たとえば、M = 2、N = 54rpsというシナリオを考えてみます。このシナリオでは、VOCのパルス周波数は108Hz、パルス周期は約9.26msです。ファンの厳密な制御が必要な場合、ファンの約1.35回転に相当する25msのPO_デグリッチ時定数を選択します。ファン電源の発振(および熱特性による制限)を考慮し、ファンが約2秒間停止した場合にファンが故障しているものと見なします。この例では、1.6秒のタイムアウトが妥当です。これは、ファン故障の25ms後または1.6秒後にPO_アラームがハイ(またはプログラミングに応じてロー)になることを意味します。

上記の例は、1つのファンに機能を実装する方法を示しています。
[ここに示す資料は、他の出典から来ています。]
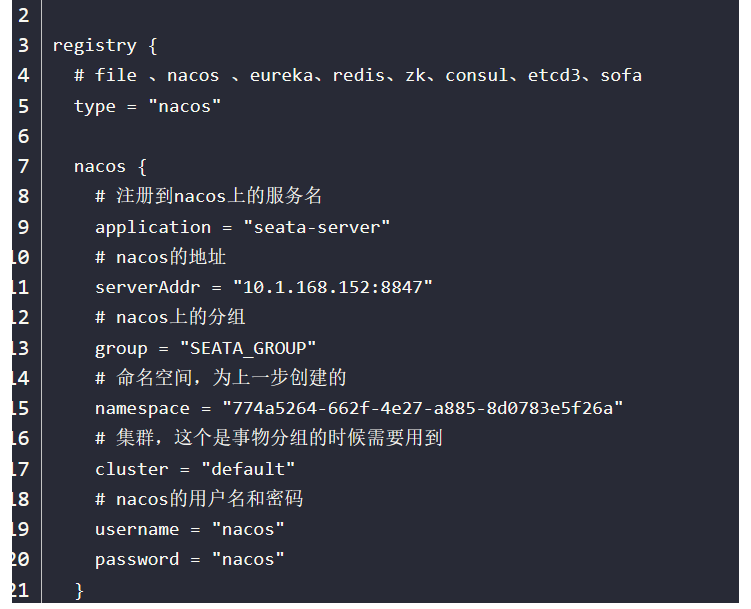
Task: Click the namespace keyword on line 15
Action: coord(142,409)
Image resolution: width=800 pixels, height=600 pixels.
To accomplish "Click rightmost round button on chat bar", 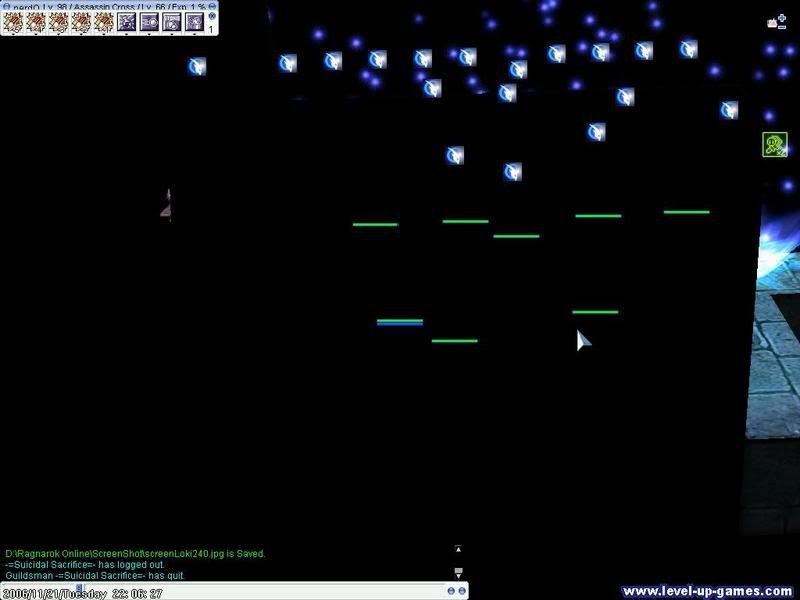I will 462,591.
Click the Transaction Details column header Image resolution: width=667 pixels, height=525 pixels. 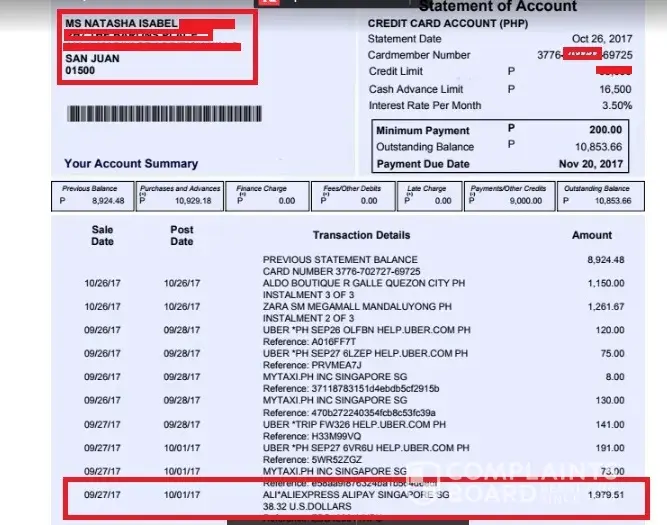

6つのファンシステムの場合、1つのMAX6870のみを使用し、上記の例を6つの入力と6つの出力に拡張します。各ファンモジュールから独立してタコメータの出力があると仮定すれば、この配置によって6つのファンのそれぞれについて1つのモニタが可能となります。出力はオープンドレインとして構成することが可能で、OR結合によって1つのアラーム信号を送出することができます(図4)。アラームがアサートされる前に逆の信号極性または遅延の追加が必要な場合は、上の共通信号をGPI_ピンともう1つのPO_出力に接続し、時定数をさらに追加します。

Figure 4. A 6-fan monitor based on the MAX6870 supply sequencer/supervisor.
図4. MAX6870の電源シーケンサ/監視回路に基づく6つのファンモニタ

このようなデバイスを構成するのには時間がかかるように思われますが、MAX6870では、ソフトウェアエンジニアが制御µCまたは他のデバイス用のコードを記述する必要がありません。マキシムの評価キットが利用可能であり、そのグラフィカルユーザインタフェースによって構成プロセスが簡単になります(図5)。

Figure 5. Screenshot of the MAX6870 programming software.
図5. MAX6870プログラミングソフトウェアのスクリーンショット

インタフェースのブロックを示し、適切な値(入力信号、タイミングなど)を入力するだけで、ソフトウェア経験のないエンジニアでも簡単にMAX6870を構成することができます。セットアップが問題なければ、ICをプログラムし、「Load to Memory」ボタンをクリックすることでいつでもアプリケーションで利用可能となります。MAX6870は、複合システムモニタリング用に設計された初の多入力コントローラです。精密かつ構成変更可能なMAX6870によって、簡単に最新システムを設計することができるようになります。

同様の記事が、「EEPN」誌の2006年5月号に掲載されています。